Papeta per Eedu
Veg
Eggs baked atop a base of spiced potatoes — thinly sliced potatoes fried in oil with onion, green chilli, cumin, and turmeric until soft and golden, spread in a wide pan, then eggs cracked on top and covered to steam-cook the whites while leaving the yolks soft and runny. 'Papeta' is potato and 'eedu' is egg in Parsi Gujarati; the dish exemplifies the Parsi habit of putting eggs on everything. A favourite quick lunch and weekend breakfast across Parsi households, simple enough for weekdays and satisfying enough for a light main course.
Cuisines
Parsi
Best for
Breakfast
Lunch
Recipe
Prep: 15 min
Cook: 25 min
Total: 40 min
2-3 servings
Ingredients
| 2 tablespoons | oil |
| 1 medium | onion, finely sliced |
| 2 medium | potatoes, peeled and sliced into rounds |
| 1 teaspoon | turmeric powder |
| 1 teaspoon | red chili powder |
| 1 teaspoon | cumin seeds |
| — | salt to taste |
| 3 | eggs |
| 1 tablespoon | fresh coriander, chopped |
Instructions
- 1 Heat oil in a pan over medium heat.
- 2 Add cumin seeds and let them splutter.

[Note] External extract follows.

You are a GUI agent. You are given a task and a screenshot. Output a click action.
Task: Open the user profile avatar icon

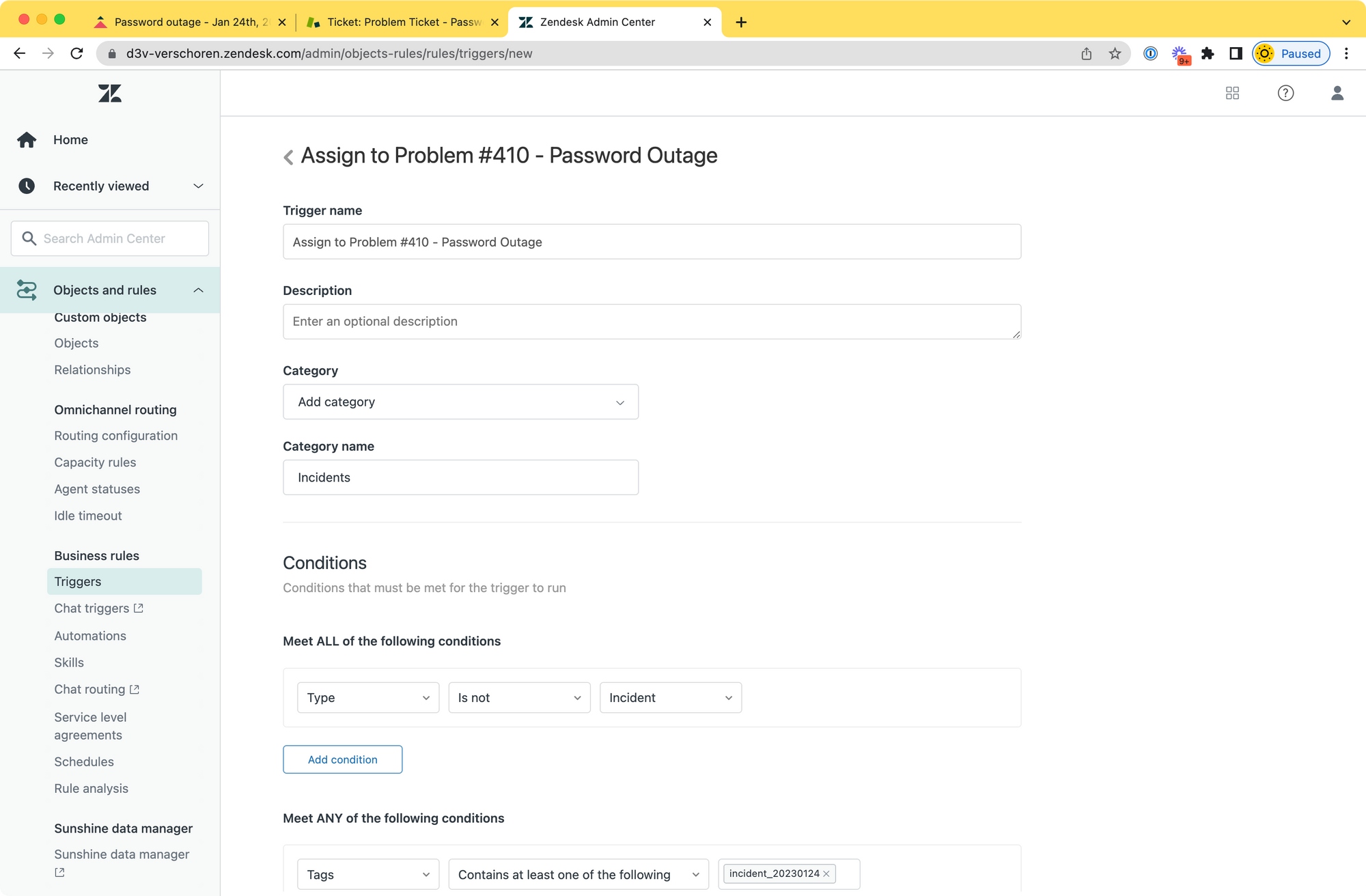coord(1337,93)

- 3 Add sliced onions and sauté until they turn golden brown.
- 4 Add sliced potatoes, turmeric powder, red chili powder, and salt. Mix well.
- 5 Cover and cook on low heat until the potatoes are tender, stirring occasionally.
- 6 Once the potatoes are cooked, crack the eggs over the potato mixture.
- 7 Cover the pan and cook until the eggs are set to your preference.
- 8 Garnish with fresh coriander before serving.
Tips
Serve with fresh bread or chapati for a complete meal.